Considered by many to be the father of wearable computing, Mann has worn some kind of computer vision technology for 34 years now and he has been wearing his latest model – which isn’t a far cry from Google Glass – for the past 13 years.

The system consists of a strip of aluminium running across the forehead, two silicone nose pads and, over Mann’s right eye, an EyeTap device. This computer-controlled laser light source causes the eye to function like a camera and display and, basically, looks like a digital glass eye.

Mann believes this technology will eventually replace traditional spectacles and better aid the visually impaired in future. However, some people at McDonald’s on Avenue des Champs-Élysées in Paris don’t seem to share Mann’s … ahem … vision.

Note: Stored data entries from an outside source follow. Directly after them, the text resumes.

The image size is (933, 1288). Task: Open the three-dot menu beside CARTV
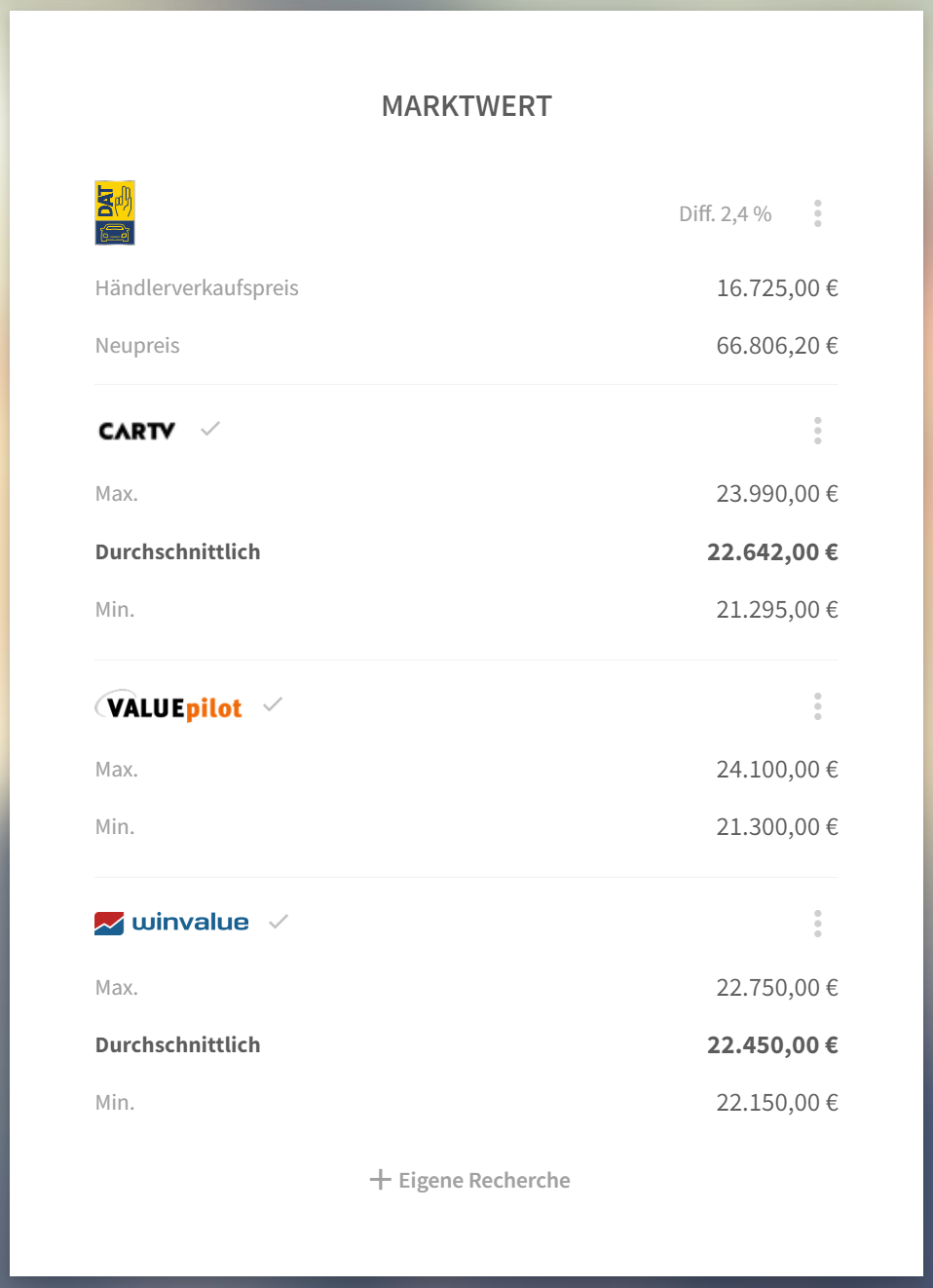(818, 431)
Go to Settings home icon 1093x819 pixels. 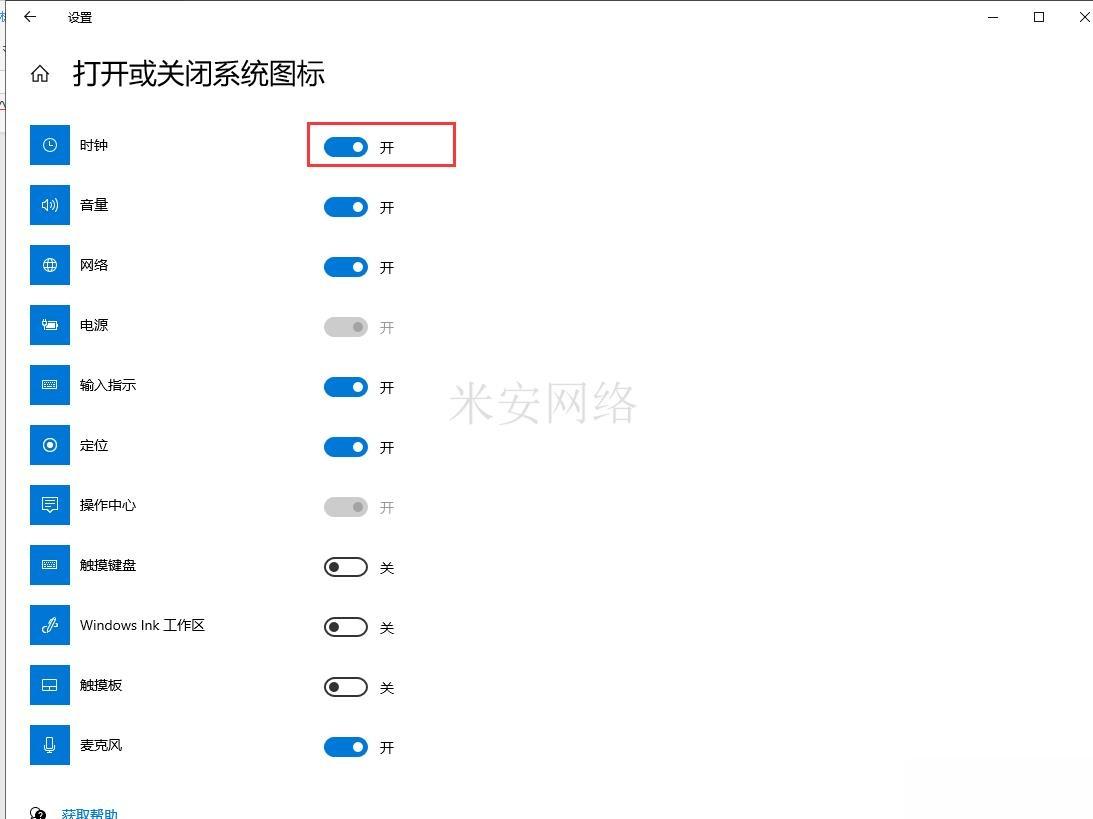click(40, 74)
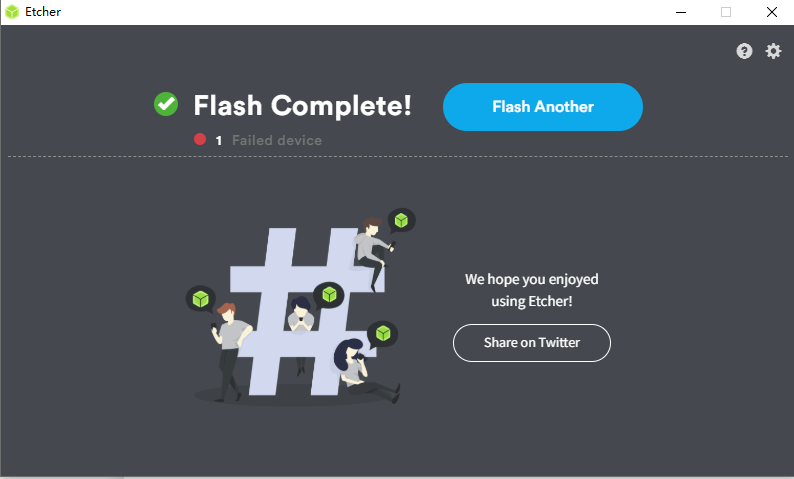Image resolution: width=794 pixels, height=479 pixels.
Task: Click the large hashtag illustration
Action: [x=304, y=311]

Device and documents destroyed

Stopping at the fast-food restaurant with his family while on holiday, Mann says he was accosted by a man who tried to tear the EyeTap device from his head. However, the device is actually attached to Mann’s skull and can only be removed with special tools.

Mann says he tried to calm the man down and presented them with a letter from his doctor and documentation on the system that he carries with him when he travels. These documents were then passed on to another man, who was wearing a name-tag on his belt, and the two men then proceeded to destroy Mann’s documents.

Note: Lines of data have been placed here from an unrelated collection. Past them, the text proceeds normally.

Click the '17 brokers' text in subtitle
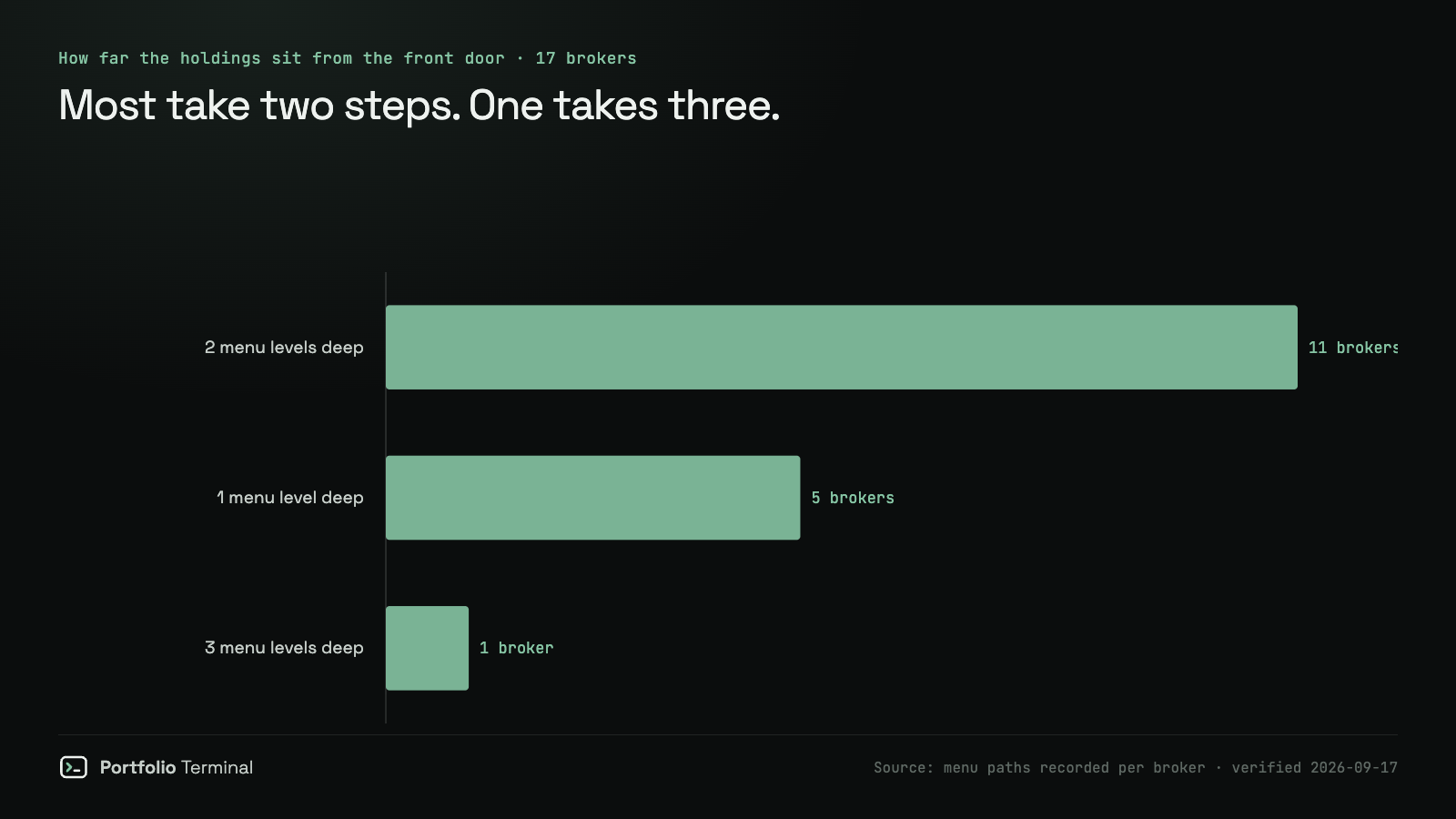The image size is (1456, 819). tap(586, 58)
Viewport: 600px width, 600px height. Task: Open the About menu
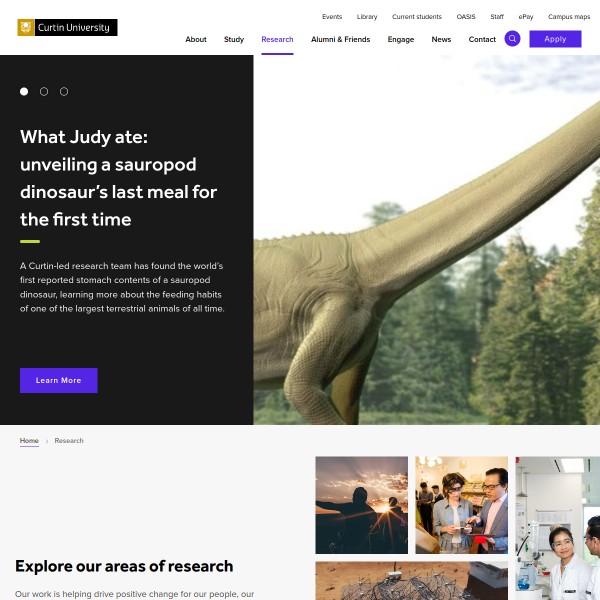[x=196, y=39]
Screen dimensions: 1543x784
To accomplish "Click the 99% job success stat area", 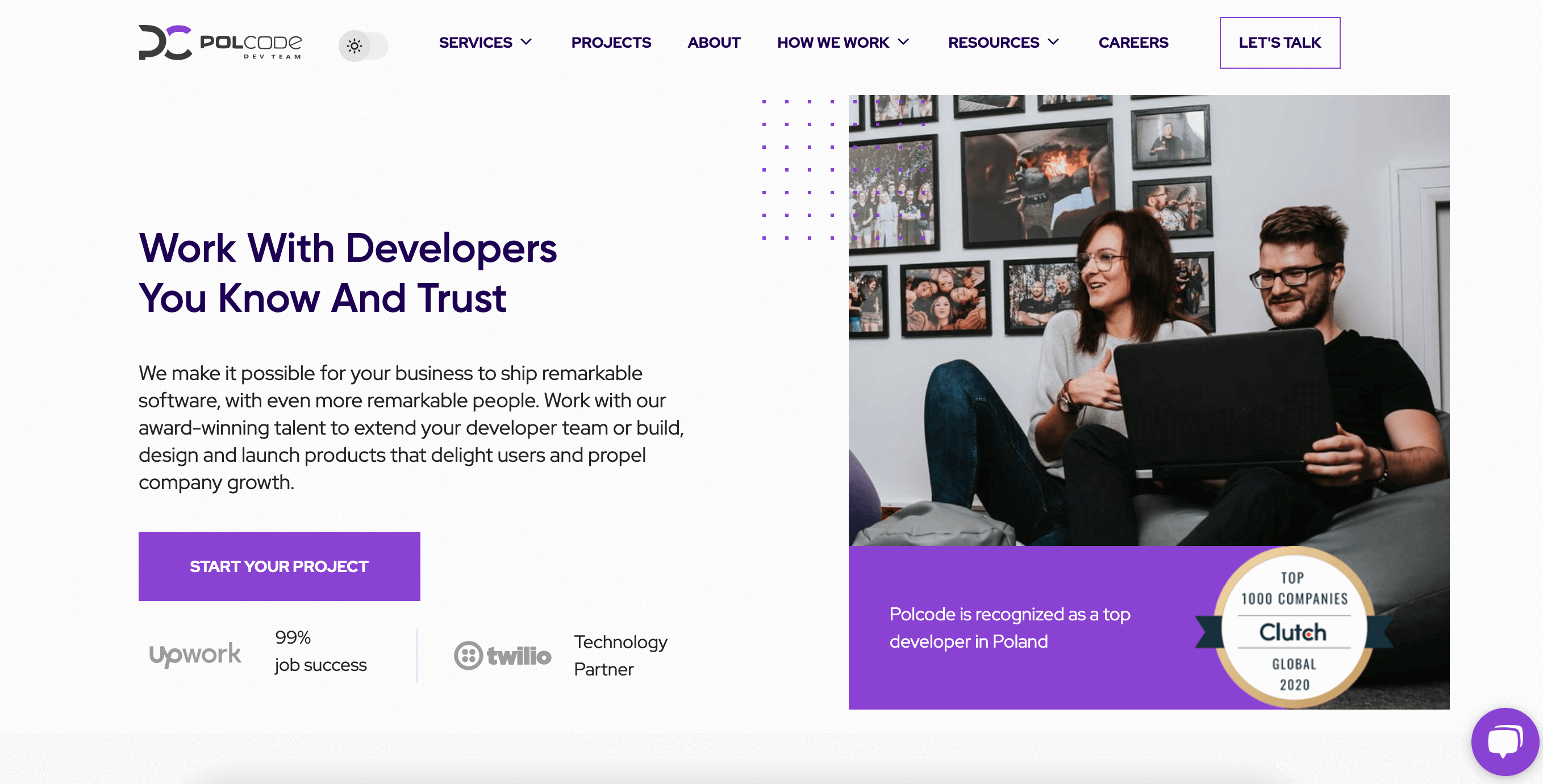I will pyautogui.click(x=281, y=651).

The man wearing the name-tag then pushed Mann out onto the street.

Caught on camera

Mann’s EyeTap device was damaged in the process, but this caused the computer to store buffered pictures for processing in its memory instead of overwriting them – which means, the digital eye glass captured the sequence of events on camera.

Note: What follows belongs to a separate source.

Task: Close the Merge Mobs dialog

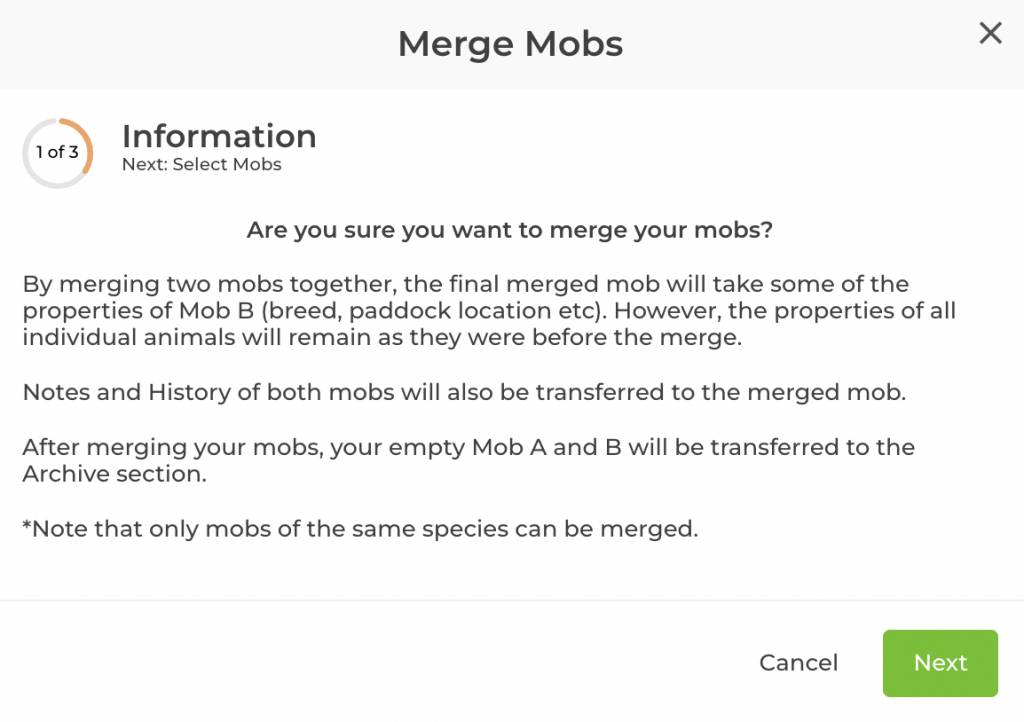Action: pyautogui.click(x=990, y=34)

Mann retrieved these images and has posted them, along with a detailed account, on his blog. The story, posted earlier today, has been shared by many across social media, as Mann is now seeking to get in touch with McDonald’s to ask them to repair his damaged device, and perhaps make a donation to vision research for his troubles.

Thanks to Twitter user Simeon O’Neill for bringing this story to our attention.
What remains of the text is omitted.